[Begin PASSAGE GIVEN]

Replacement of natural forests by monocultures and urban centers can cause changes in the local and regional climate as a result of shifts in the surface albedo and energy exchanges between surface and atmosphere (MARTINS et al., 2015), which can impact air and soil temperature, as well as evapotranspiration.

Since air temperature is easier to obtain than other meteorological parameters, it has frequently been used to identify climate changes by associating its fluctuations with shifts in the trends of extreme event indices related to global warming (MARENGO et al., 2007). In Brazil, several studies have used the extreme temperature indices proposed by the World Meteorological Organization (WMO) to assess local climate change (DANTAS et al., 2015; SANTOS et al., 2012; SANTOS et al., 2020; SILVA et al., 2015; SILVA et al., 2017). However, most studies have concentrated on the South and Southeast of the country, where there is a greater number of weather stations with quality-controlled and long-range meteorological datasets.

The city of Sinop, Mato Grosso - Brazil, a result of the occupation policy of the Brazilian Legal Amazon developed by the federal government in the 1970s, has 142,996 inhabitants (IBGE, 2020). It is located in the northern region of Mato Grosso, with an area of 3,194.4 km² and an urban perimeter of 17 km². The city is located in the Teles Pires River basin (between the Upper and Middle Teles Pires regions) and its economy is dominated by agriculture and forestry. Sinop is a planned city incorporating modern urban criteria like a grid plan street design and a large average green space of 27.00 m² per inhabitant. However, in recent years the city has experienced a boom in its urban and agricultural area that has led to changes in land occupation and, consequently, in regional biophysical variables.

This study aimed to assess changes in biophysical parameters (albedo, radiation balance, latent heat flow, and sensitive heat flow), land use and occupation, and their implications for extreme air temperature trends in the urban and rural areas of the municipality of Sinop, located in the Cerrado-Amazon transition region, Northern Mato Grosso.

[End PASSAGE GIVEN]
[Begin DATASET RECORDS]

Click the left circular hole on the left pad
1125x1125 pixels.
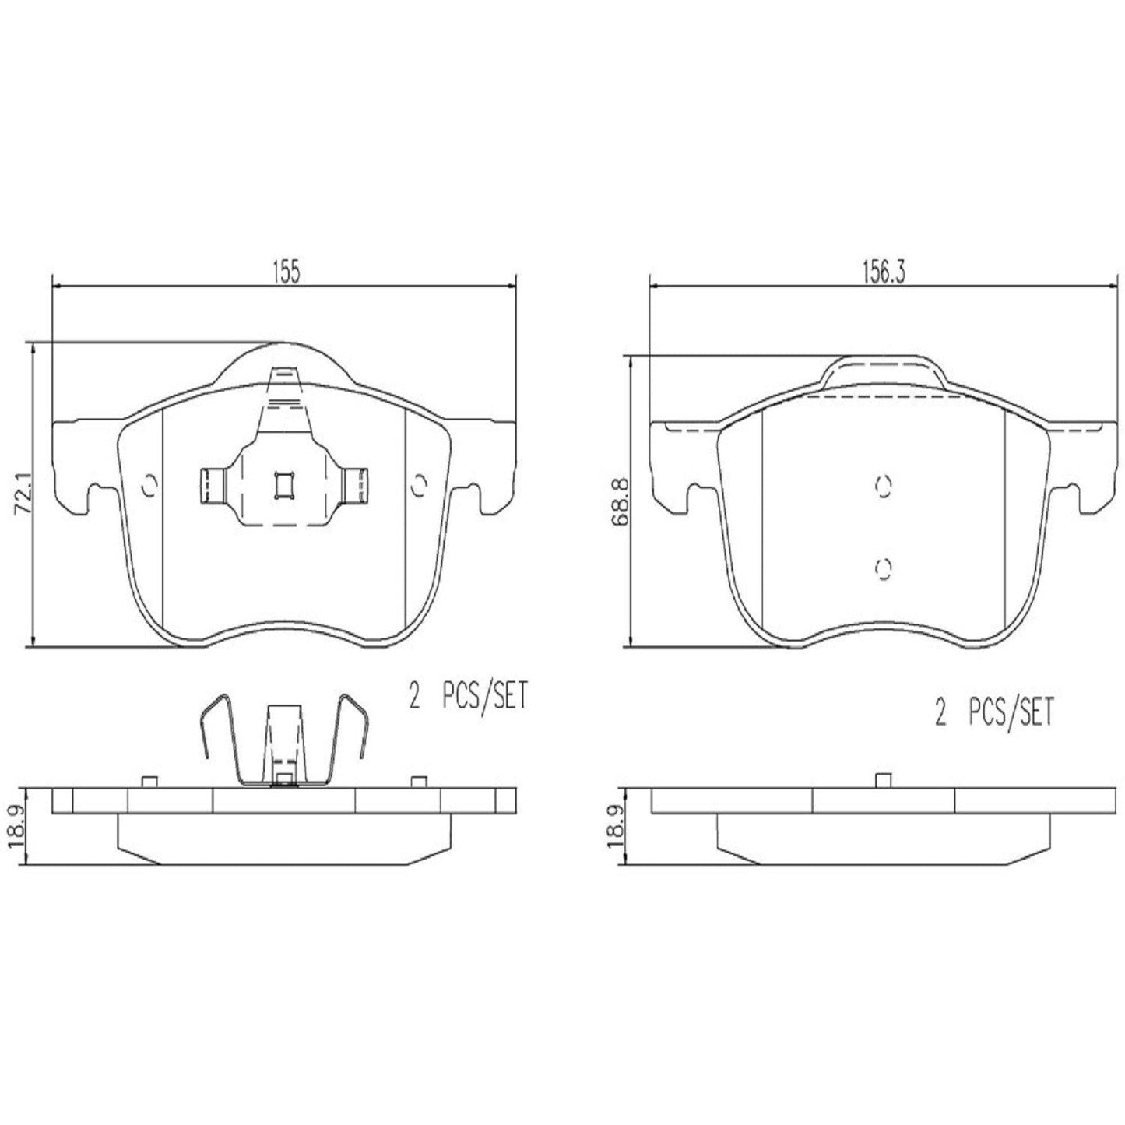(149, 486)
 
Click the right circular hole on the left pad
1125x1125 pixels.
(418, 485)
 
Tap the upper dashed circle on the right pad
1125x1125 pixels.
(882, 486)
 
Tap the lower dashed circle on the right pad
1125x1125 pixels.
(882, 569)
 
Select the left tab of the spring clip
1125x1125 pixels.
(211, 486)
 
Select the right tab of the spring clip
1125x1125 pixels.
(357, 486)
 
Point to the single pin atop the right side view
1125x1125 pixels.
(882, 781)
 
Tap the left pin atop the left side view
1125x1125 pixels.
(149, 782)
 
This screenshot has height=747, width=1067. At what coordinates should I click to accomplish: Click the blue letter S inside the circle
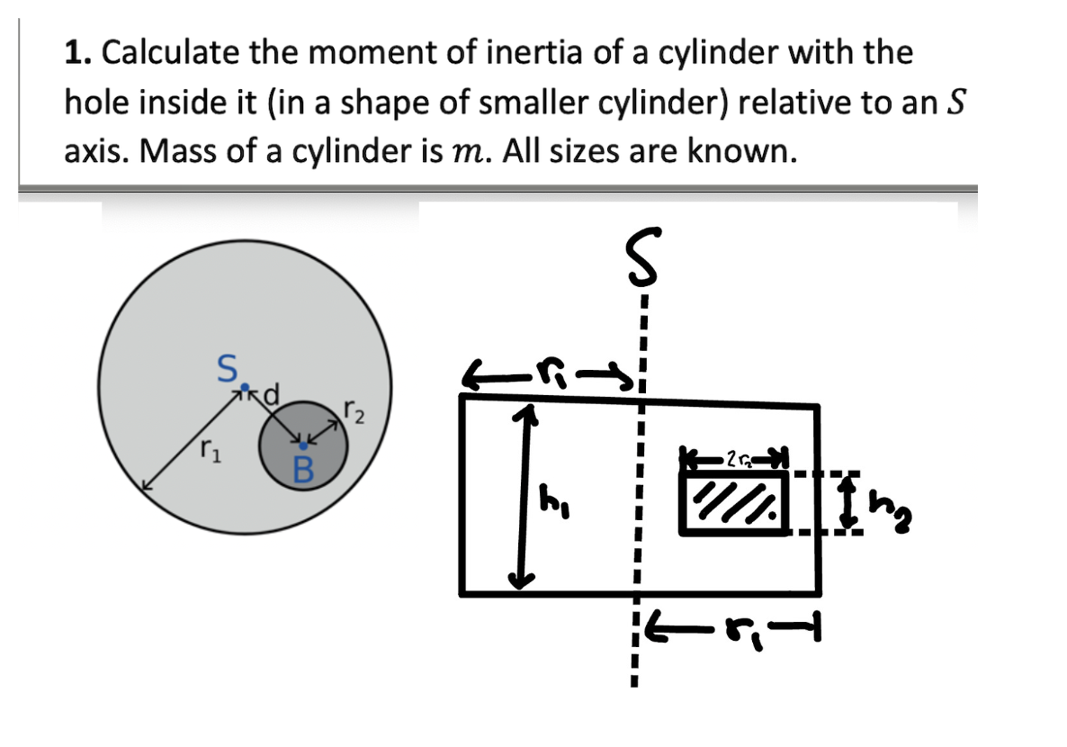(x=229, y=368)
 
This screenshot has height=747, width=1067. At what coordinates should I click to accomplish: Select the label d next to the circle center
(x=269, y=392)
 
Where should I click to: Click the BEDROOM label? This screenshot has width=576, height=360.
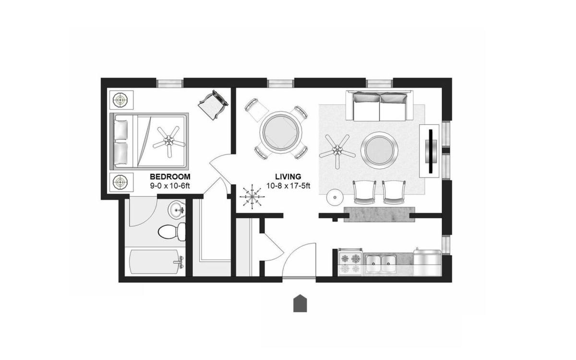(170, 177)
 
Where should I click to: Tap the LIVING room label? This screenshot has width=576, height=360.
(288, 177)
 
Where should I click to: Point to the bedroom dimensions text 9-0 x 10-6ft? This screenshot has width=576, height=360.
(170, 186)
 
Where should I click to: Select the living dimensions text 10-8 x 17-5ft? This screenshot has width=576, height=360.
(288, 186)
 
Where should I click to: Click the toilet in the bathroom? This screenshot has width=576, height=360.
(172, 232)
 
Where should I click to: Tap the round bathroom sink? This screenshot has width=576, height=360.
(176, 210)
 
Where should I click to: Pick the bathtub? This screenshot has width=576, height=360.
(157, 262)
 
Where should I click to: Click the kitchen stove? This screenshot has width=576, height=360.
(350, 262)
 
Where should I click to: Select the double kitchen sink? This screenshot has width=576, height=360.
(380, 264)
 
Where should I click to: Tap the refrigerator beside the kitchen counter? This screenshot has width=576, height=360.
(427, 263)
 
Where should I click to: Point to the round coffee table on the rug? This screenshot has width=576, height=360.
(380, 150)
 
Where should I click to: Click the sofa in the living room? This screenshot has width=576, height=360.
(380, 106)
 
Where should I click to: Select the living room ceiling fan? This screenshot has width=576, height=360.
(337, 151)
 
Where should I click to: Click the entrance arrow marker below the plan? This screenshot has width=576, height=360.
(300, 303)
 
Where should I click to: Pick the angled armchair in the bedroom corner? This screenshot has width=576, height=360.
(213, 105)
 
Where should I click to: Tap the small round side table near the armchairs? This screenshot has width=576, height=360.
(335, 197)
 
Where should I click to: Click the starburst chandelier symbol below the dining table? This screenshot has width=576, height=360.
(252, 197)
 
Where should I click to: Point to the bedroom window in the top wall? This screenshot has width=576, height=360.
(170, 84)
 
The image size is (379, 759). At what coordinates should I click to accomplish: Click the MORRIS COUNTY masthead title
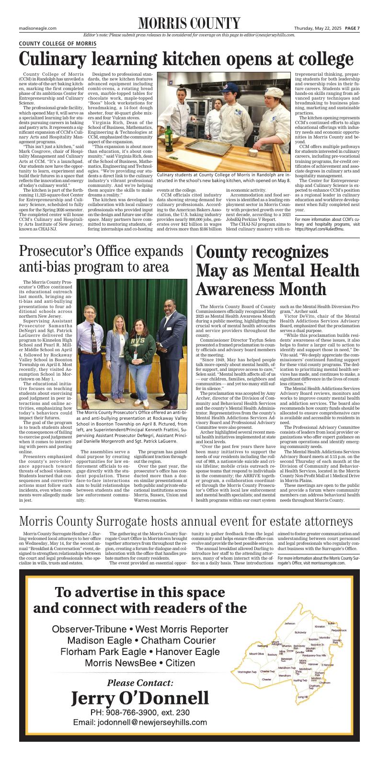[x=189, y=23]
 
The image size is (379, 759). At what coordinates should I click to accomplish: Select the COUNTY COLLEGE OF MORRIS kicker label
[x=57, y=44]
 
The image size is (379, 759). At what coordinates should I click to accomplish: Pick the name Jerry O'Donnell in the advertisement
[x=140, y=698]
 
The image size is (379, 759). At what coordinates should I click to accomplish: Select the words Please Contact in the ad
[x=140, y=682]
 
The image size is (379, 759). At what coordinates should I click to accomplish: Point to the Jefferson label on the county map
[x=290, y=623]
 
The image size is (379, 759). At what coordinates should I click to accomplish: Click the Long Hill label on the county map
[x=302, y=697]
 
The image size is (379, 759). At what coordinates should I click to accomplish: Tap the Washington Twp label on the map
[x=248, y=671]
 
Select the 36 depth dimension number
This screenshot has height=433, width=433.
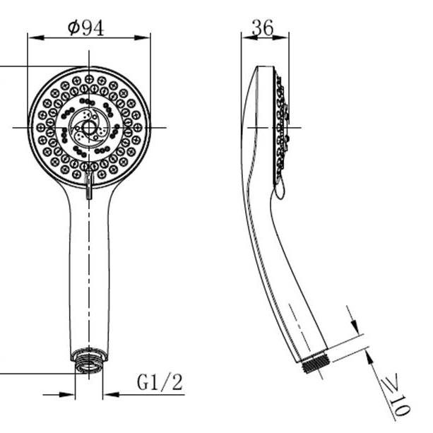pyautogui.click(x=262, y=28)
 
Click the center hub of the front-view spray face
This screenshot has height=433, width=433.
pyautogui.click(x=89, y=128)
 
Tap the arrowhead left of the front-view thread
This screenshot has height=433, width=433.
pyautogui.click(x=70, y=393)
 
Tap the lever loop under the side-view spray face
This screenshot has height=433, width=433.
pyautogui.click(x=279, y=188)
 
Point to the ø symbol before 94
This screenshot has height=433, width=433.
pyautogui.click(x=73, y=28)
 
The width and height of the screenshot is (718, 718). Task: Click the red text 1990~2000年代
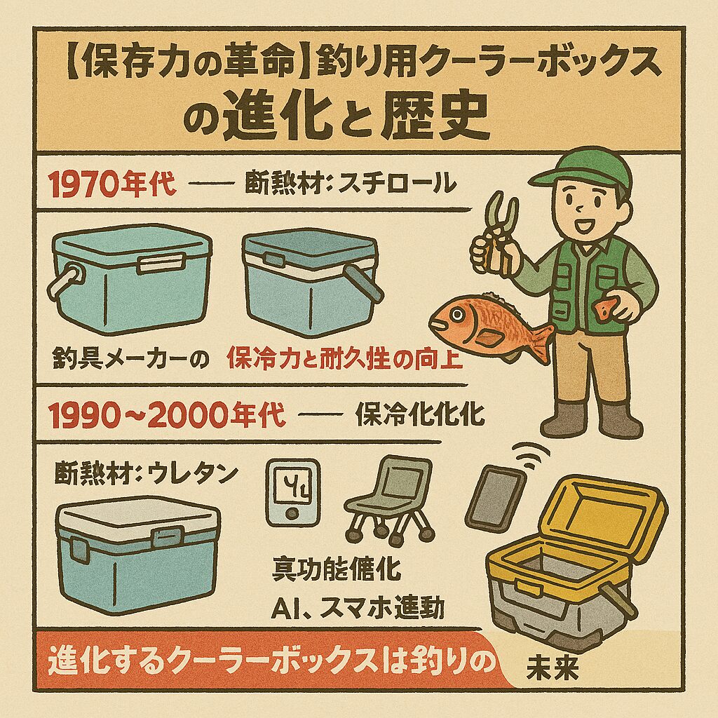169,416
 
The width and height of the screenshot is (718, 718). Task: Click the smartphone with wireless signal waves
495,496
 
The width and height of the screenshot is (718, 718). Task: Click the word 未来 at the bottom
552,670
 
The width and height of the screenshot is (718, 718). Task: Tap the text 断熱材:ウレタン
143,474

[End DATASET RECORDS]

TASKS FOR THIS EXERCISE
1. Using the text on land use and climate in Sinop, decide whether each statement below agrees with it. Answer yes or no for each, and quote the words of the text that settle it.
(a) The economy of Sinop is dominated by industry and mining.
(b) Most Brazilian studies that used the WMO extreme temperature indices concentrated on the South and Southeast of the country.
(c) Sinop has an urban perimeter of 17 km².
2. Rewrite the paragraph of the text on land use and climate in Sinop that begins "The city of Sinop, Mato Grosso" as a list that keeps its main facts.

OUTPUTS BY TASK
1.
(a) No: "its economy is dominated by agriculture and forestry"
(b) Yes: "most studies have concentrated on the South and Southeast of the country"
(c) Yes: "an urban perimeter of 17 km²"

2.
- Sinop, Mato Grosso, Brazil, came out of the federal government's occupation policy for the Brazilian Legal Amazon in the 1970s.
- It has 142,996 inhabitants (IBGE, 2020).
- It lies in northern Mato Grosso, with an area of 3,194.4 km² and an urban perimeter of 17 km².
- It is in the Teles Pires River basin, between the Upper and Middle Teles Pires regions.
- Agriculture and forestry dominate its economy.
- It is a planned city with a grid street plan and an average of 27.00 m² of green space per inhabitant.
- A recent boom in its urban and agricultural area has changed land occupation and, as a result, regional biophysical variables.